• Source text:
- Origin: Greenwich, CT
- Genres: Trap; hip hop;
- Occupations: DJ; musician;
- Years active: 2012—2018
- Labels: Dim Mak; Owsla;
- Past members: Kenny Beats; Ryan Marks;

= Loudpvck =

American electronic music project

Loudpvck was an electronic music project consisting of Kenny Beats (born Kenneth Blume III). Originally a duo, the project also included Los Angeles-based DJ Ryan Marks until his departure in November 2017, citing his desire to work on other projects. Loudpvck is best known for collaborating with artists such as NGHTMRE and Zeds Dead, and for remixing songs by artists such as Major Lazer and The Chainsmokers.

==History==
Marks and Beats met at the Berklee College of Music in Boston in 2009 before going on to form the duo, Loudpvck, which has released original songs alongside a remix of The Chainsmokers' "Paris" in 2017.

On January 13, 2017, Loudpvck released "More Than I Can Take" with Rickyxsan as a single. On February 24, 2017, they collaborated with Botnek to release the song "Traffic".

On November 3, 2017, Ryan Marks announced his departure from the duo, stating he plans to "pursue other things creatively". On Instagram, Marks stated "I trust in Kenny and our team implicitly to continue delivering amazing music and performances without me."

• Problem:
List every song title named in the Loudpvck article above.

• Stored rows:
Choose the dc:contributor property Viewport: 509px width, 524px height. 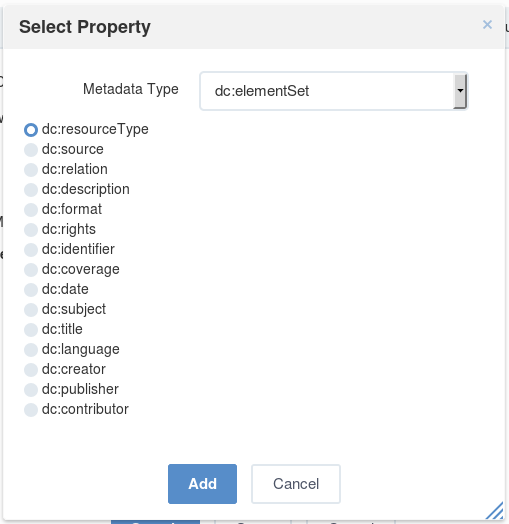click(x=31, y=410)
--
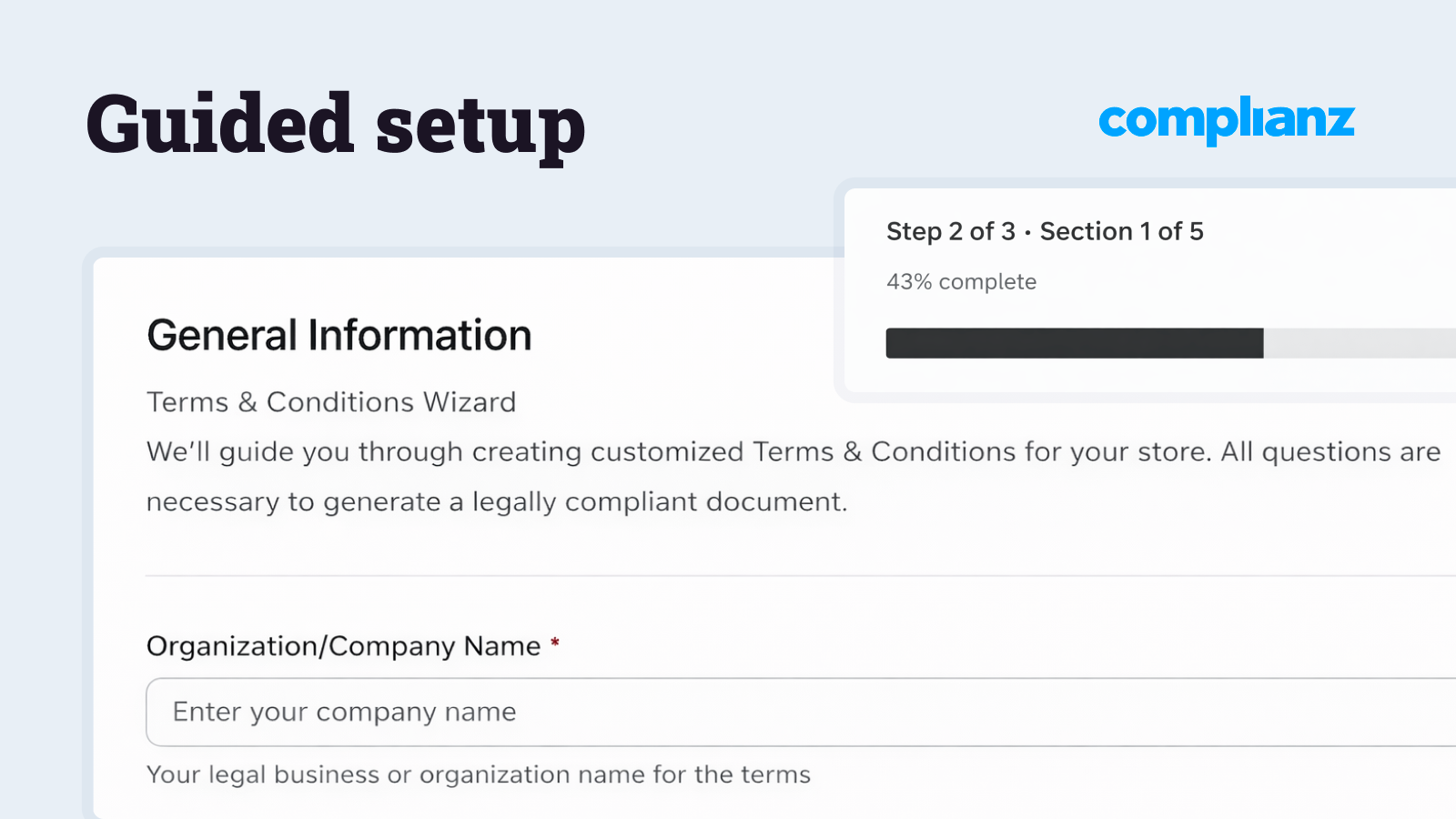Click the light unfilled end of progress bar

• Solution to this exercise:
- "Paris"
- "More Than I Can Take"
- "Traffic"